### WHAT THE EXERCISE ASKS
Reproduce the material below with "date label" replaced by "tick label" and nothing else changed, leaving out the pictures.

### EXCERPTED RECORDS
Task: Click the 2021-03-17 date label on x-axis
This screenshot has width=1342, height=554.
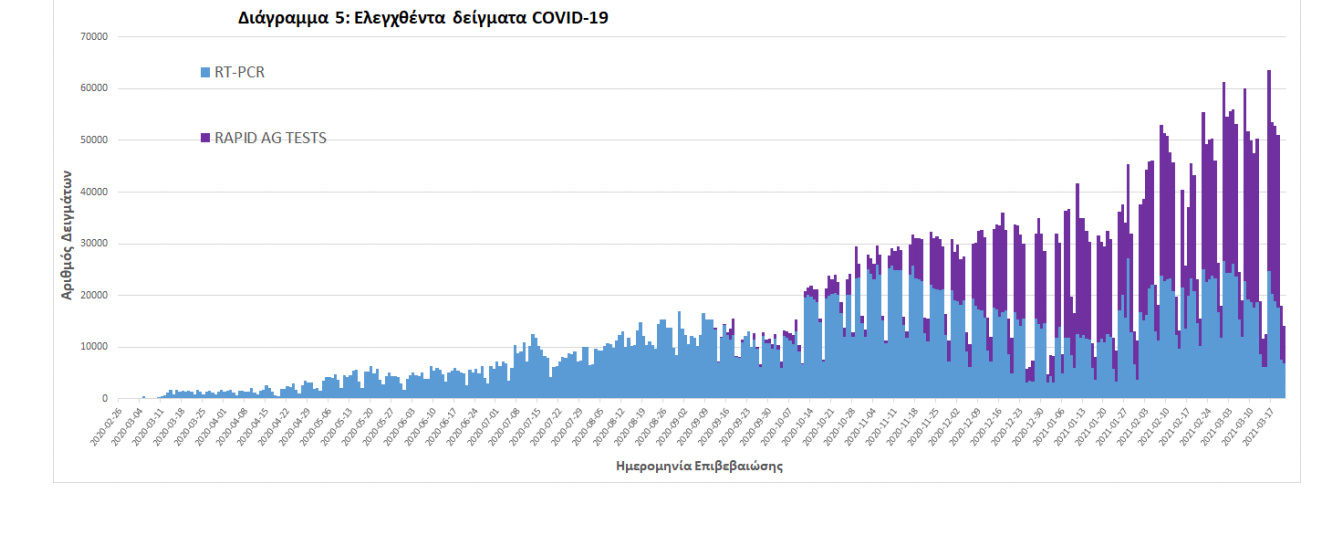Action: [x=1265, y=425]
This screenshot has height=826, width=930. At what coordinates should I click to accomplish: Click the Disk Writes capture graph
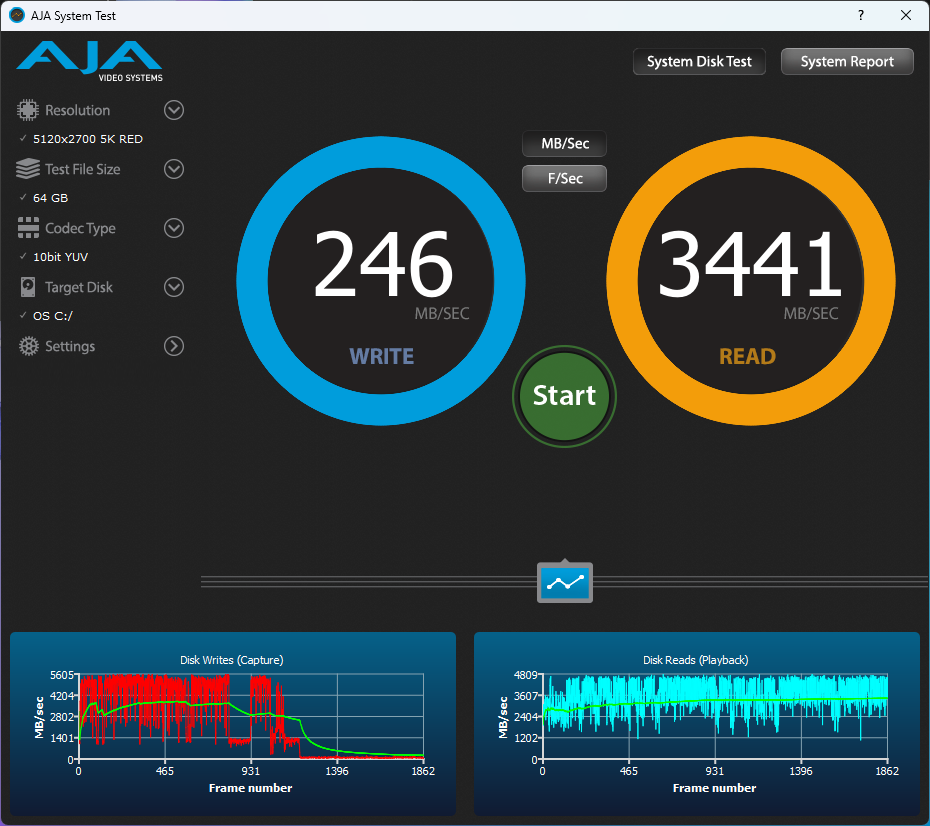[250, 716]
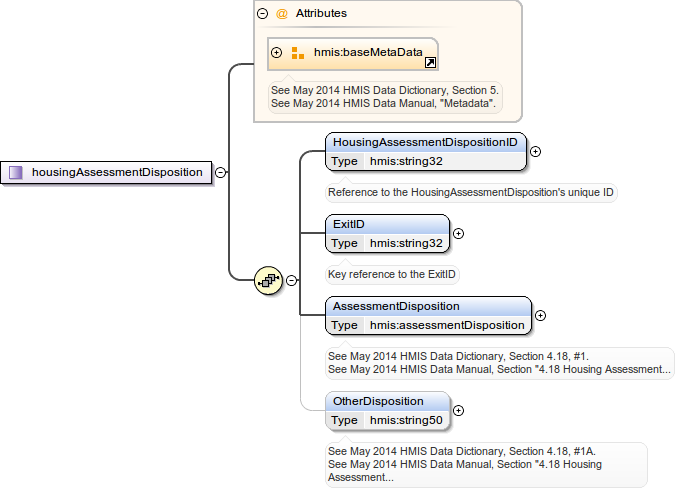The width and height of the screenshot is (682, 491).
Task: Collapse the Attributes section
Action: pyautogui.click(x=263, y=14)
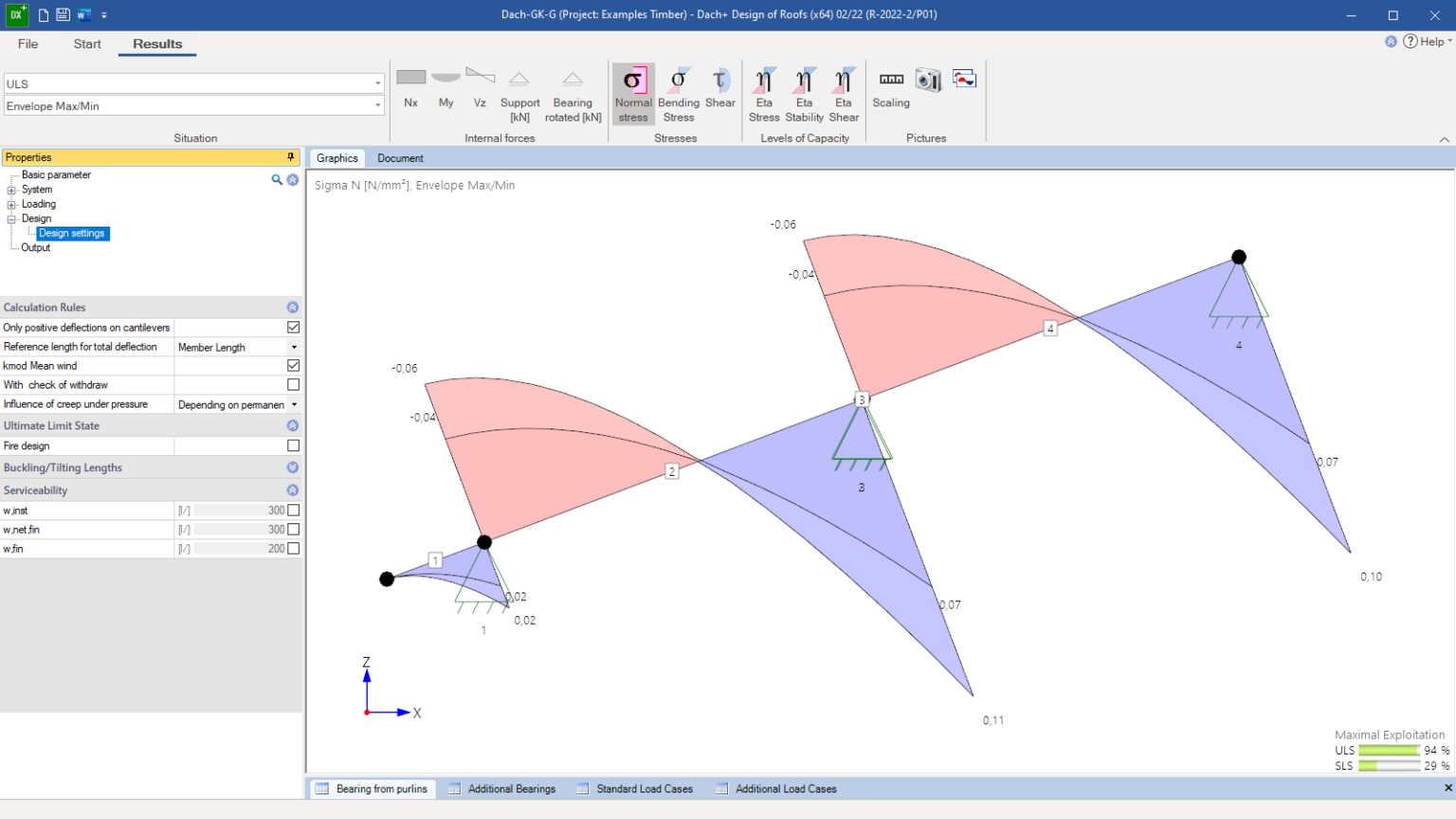
Task: Open the Scaling tool
Action: (890, 89)
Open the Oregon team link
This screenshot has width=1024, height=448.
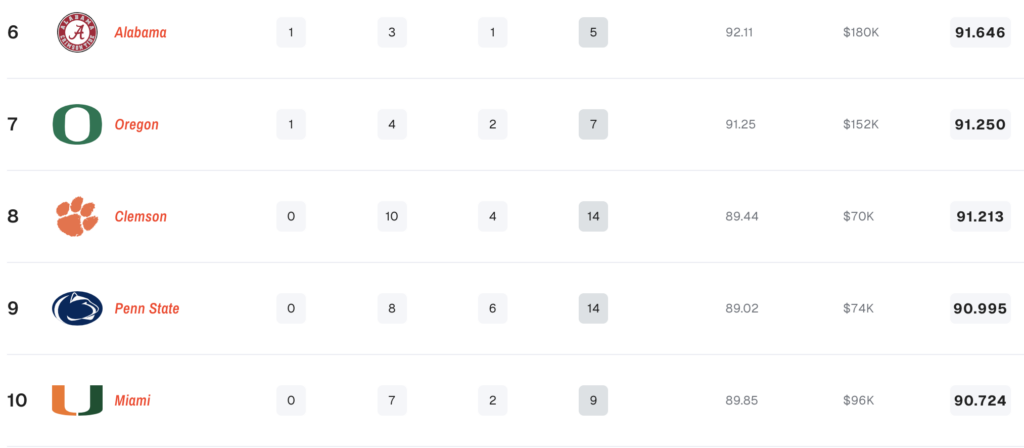[x=136, y=125]
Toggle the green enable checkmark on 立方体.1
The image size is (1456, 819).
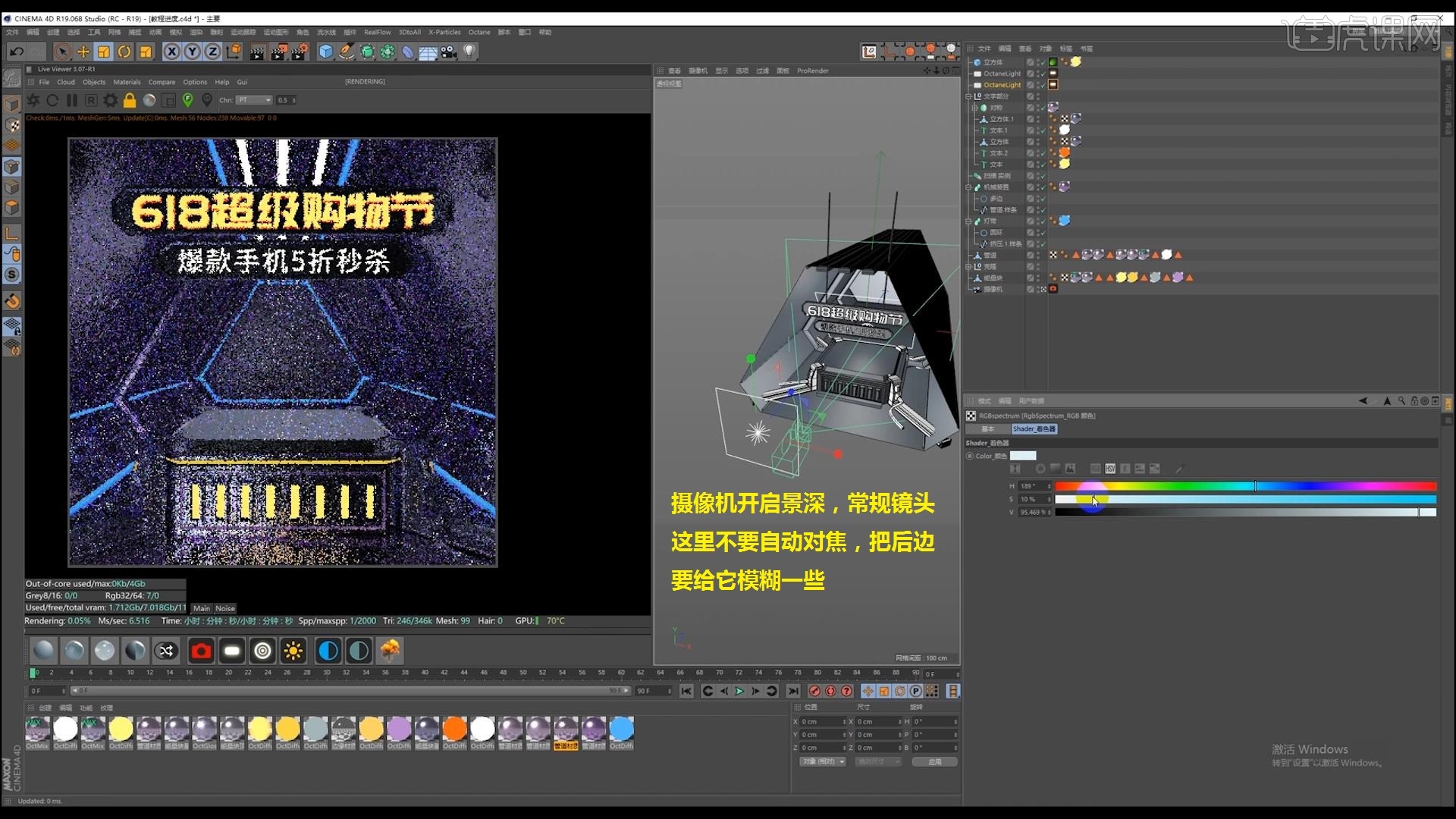tap(1043, 119)
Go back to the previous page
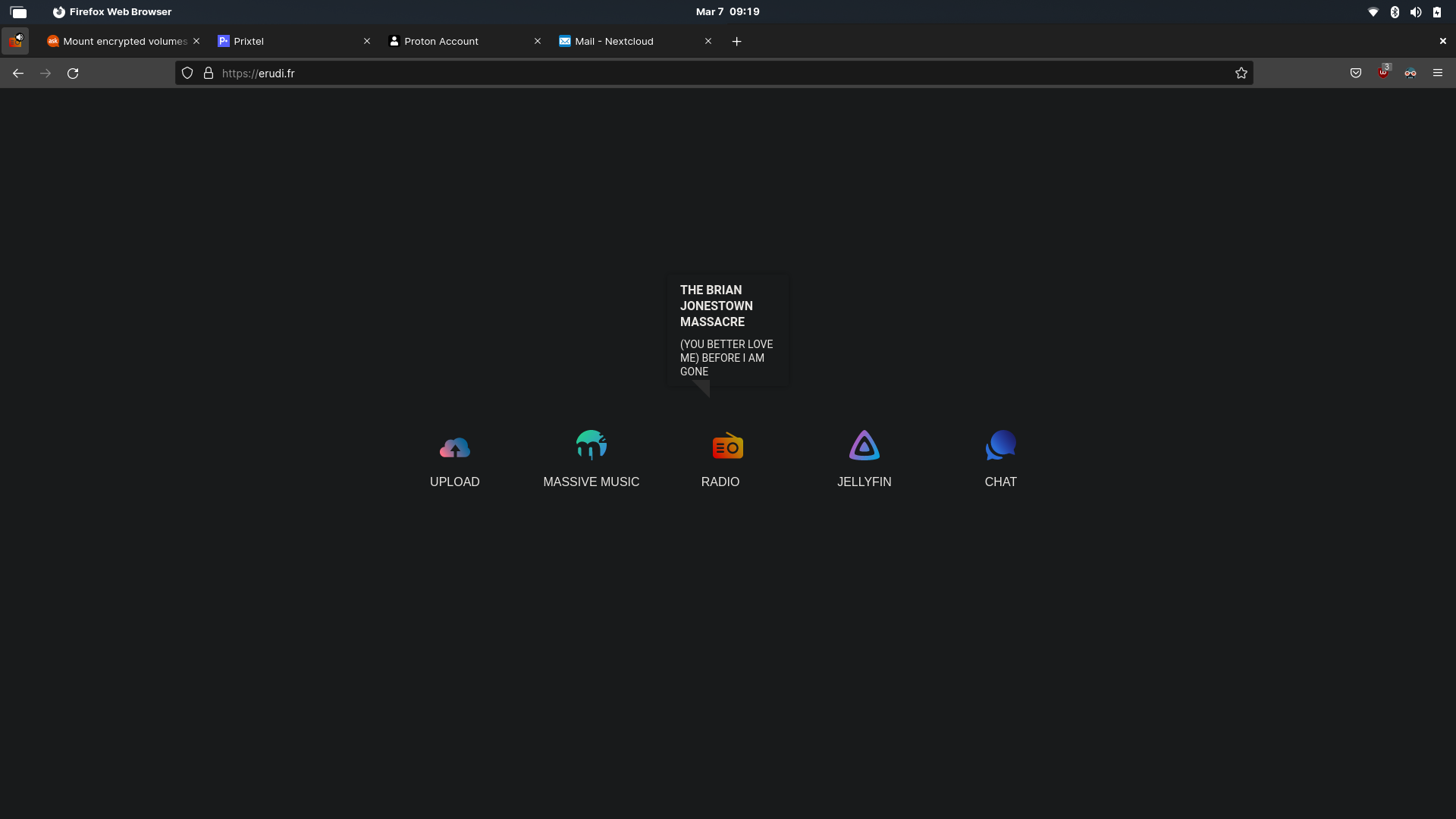The height and width of the screenshot is (819, 1456). coord(18,74)
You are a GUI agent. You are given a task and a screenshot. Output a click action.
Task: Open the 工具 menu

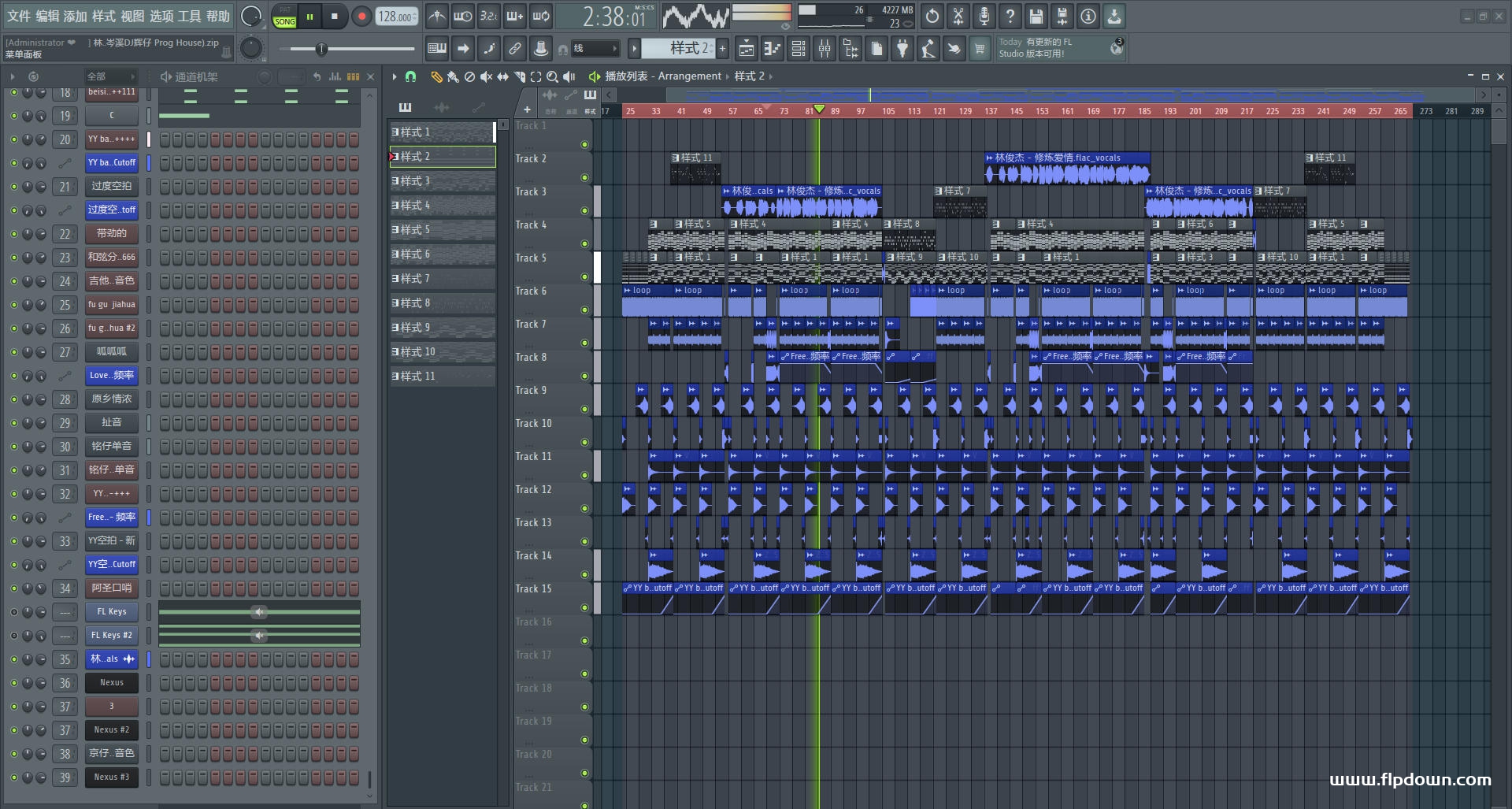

### COMPLETE OUTPUT
Task: Click the 2021-03-17 tick label on x-axis
This screenshot has width=1342, height=554.
Action: [x=1265, y=425]
This screenshot has height=826, width=930. At what coordinates should I click to accomplish: Click the Disk Writes capture graph
[250, 716]
The width and height of the screenshot is (682, 491).
Task: Collapse the Attributes section
Action: pyautogui.click(x=263, y=14)
Task: Open the Scaling tool
Action: (890, 89)
Open the Oregon team link
This screenshot has width=1024, height=448.
[x=136, y=125]
Toggle the green enable checkmark on 立方体.1
The image size is (1456, 819).
tap(1043, 119)
Go back to the previous page
The height and width of the screenshot is (819, 1456). coord(18,74)
You are a GUI agent. You are given a task and a screenshot. Output a click action.
Task: Open the 工具 menu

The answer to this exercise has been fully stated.